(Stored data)
+++++

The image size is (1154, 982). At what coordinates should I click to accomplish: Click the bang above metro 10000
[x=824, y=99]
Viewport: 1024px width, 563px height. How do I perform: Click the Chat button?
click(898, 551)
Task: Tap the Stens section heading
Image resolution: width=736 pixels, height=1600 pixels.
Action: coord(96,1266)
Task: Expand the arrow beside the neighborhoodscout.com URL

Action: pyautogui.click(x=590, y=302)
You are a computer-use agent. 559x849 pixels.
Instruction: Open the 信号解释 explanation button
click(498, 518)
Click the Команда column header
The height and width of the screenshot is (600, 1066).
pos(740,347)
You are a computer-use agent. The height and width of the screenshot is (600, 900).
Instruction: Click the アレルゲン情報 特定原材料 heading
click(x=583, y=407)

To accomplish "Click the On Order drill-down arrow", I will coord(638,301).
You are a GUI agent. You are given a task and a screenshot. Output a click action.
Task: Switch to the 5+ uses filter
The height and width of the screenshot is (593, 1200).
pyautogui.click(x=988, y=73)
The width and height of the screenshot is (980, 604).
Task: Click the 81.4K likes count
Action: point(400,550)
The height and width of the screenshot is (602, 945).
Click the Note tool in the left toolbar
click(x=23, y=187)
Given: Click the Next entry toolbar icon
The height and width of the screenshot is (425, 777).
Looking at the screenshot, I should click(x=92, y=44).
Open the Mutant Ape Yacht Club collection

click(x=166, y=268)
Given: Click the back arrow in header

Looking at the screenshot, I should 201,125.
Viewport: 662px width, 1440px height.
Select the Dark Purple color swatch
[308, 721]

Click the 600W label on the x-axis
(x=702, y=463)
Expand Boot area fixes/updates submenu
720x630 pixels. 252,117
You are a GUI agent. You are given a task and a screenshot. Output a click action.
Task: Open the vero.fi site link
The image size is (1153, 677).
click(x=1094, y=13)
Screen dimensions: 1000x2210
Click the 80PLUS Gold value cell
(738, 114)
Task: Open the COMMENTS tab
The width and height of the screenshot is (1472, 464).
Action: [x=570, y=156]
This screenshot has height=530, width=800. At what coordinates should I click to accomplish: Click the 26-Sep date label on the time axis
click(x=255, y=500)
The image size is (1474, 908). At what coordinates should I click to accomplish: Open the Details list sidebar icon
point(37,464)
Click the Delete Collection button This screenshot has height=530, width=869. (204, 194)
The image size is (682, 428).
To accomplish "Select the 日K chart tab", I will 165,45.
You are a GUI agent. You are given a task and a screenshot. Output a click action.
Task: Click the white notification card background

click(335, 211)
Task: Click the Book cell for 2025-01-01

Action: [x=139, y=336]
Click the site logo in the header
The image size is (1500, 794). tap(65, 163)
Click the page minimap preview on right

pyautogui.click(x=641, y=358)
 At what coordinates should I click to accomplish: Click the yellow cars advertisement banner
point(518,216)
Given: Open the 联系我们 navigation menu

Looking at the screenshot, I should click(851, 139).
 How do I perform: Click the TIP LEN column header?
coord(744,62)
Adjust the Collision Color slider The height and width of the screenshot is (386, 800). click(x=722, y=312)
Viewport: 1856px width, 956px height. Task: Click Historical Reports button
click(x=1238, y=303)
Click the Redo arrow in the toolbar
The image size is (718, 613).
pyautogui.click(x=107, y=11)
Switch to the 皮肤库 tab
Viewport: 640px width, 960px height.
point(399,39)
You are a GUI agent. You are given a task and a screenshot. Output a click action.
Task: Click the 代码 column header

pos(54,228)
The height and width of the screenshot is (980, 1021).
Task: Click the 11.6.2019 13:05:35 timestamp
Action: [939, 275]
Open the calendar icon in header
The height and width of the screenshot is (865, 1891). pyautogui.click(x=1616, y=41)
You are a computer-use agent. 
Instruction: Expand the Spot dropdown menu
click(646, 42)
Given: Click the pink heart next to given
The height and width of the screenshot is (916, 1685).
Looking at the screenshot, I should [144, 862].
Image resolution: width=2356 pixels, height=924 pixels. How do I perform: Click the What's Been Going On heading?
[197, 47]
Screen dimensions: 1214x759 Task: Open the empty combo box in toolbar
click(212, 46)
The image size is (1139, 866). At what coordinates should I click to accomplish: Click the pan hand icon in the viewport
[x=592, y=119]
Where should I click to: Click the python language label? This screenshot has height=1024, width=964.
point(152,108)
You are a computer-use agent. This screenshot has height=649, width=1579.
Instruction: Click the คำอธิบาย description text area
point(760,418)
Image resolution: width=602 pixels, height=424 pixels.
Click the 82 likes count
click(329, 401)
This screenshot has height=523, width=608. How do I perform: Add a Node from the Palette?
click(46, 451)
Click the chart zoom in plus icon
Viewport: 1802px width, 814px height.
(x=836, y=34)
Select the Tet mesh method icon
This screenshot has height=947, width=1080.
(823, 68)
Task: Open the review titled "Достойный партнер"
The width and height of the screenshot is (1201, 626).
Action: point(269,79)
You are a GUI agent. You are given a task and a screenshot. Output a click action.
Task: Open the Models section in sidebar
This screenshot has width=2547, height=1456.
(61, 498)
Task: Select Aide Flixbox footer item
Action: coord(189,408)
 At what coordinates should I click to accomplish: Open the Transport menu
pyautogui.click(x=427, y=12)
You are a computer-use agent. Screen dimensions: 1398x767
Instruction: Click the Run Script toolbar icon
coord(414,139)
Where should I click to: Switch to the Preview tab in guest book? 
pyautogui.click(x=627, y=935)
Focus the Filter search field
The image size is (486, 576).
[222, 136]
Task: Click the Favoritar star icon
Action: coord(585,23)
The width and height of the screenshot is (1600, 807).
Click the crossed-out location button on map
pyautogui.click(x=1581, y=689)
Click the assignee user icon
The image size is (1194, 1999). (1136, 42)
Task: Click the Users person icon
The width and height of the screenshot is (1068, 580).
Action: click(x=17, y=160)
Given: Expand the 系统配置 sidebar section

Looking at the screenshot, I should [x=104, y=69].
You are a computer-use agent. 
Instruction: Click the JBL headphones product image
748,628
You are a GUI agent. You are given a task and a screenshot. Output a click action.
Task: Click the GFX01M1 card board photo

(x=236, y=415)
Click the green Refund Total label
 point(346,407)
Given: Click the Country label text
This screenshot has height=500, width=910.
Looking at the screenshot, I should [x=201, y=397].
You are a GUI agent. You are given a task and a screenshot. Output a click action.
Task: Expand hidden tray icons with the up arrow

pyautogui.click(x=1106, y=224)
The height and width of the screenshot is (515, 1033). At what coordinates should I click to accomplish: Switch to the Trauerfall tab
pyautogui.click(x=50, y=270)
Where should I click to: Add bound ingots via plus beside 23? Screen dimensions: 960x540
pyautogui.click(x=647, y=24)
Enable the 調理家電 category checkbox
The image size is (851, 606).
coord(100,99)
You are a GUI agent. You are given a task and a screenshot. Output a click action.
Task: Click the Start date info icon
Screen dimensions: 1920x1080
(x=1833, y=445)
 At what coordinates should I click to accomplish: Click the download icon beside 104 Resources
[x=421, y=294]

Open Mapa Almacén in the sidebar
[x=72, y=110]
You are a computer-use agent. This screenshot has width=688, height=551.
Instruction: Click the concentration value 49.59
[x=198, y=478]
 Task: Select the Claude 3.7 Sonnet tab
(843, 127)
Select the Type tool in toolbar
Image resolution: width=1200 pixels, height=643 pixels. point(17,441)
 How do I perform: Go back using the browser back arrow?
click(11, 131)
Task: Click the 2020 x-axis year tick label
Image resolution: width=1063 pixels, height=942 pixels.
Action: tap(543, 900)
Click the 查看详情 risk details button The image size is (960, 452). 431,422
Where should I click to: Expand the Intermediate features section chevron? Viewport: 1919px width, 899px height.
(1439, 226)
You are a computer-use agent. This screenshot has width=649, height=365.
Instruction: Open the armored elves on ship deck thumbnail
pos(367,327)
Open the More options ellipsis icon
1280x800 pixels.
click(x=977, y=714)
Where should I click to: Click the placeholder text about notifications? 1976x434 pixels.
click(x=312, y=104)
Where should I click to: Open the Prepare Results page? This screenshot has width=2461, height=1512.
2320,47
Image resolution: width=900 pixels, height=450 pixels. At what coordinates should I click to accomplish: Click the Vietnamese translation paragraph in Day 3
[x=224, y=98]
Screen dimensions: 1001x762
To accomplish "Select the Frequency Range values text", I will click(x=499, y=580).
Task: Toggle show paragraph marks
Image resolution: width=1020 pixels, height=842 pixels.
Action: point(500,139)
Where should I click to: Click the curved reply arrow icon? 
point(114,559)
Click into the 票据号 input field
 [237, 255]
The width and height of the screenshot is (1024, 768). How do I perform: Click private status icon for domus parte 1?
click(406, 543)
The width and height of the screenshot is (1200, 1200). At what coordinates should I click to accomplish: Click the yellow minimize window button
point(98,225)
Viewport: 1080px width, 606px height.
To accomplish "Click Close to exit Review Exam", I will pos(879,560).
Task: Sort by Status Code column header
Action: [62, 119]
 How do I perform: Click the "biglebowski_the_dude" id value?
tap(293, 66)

+++++

• Task instructions: Please repeat each line from the one with "Where should I click to: Expand" through the last line of the data above, and add nothing.

• Finished exercise:
Where should I click to: Expand the Intermediate features section chevron? Viewport: 1919px width, 899px height.
(1439, 226)
You are a computer-use agent. This screenshot has width=649, height=365.
Instruction: Open the armored elves on ship deck thumbnail
pos(367,327)
Open the More options ellipsis icon
1280x800 pixels.
click(x=977, y=714)
Where should I click to: Click the placeholder text about notifications? 1976x434 pixels.
click(x=312, y=104)
Where should I click to: Open the Prepare Results page? This screenshot has width=2461, height=1512.
2320,47
Image resolution: width=900 pixels, height=450 pixels. At what coordinates should I click to accomplish: Click the Vietnamese translation paragraph in Day 3
[x=224, y=98]
Screen dimensions: 1001x762
To accomplish "Select the Frequency Range values text", I will click(x=499, y=580).
Task: Toggle show paragraph marks
Image resolution: width=1020 pixels, height=842 pixels.
Action: point(500,139)
Where should I click to: Click the curved reply arrow icon? 
point(114,559)
Click into the 票据号 input field
 [237, 255]
The width and height of the screenshot is (1024, 768). How do I perform: Click private status icon for domus parte 1?
click(406, 543)
The width and height of the screenshot is (1200, 1200). At what coordinates should I click to accomplish: Click the yellow minimize window button
point(98,225)
Viewport: 1080px width, 606px height.
To accomplish "Click Close to exit Review Exam", I will pos(879,560).
Task: Sort by Status Code column header
Action: [62, 119]
 How do I perform: Click the "biglebowski_the_dude" id value?
tap(293, 66)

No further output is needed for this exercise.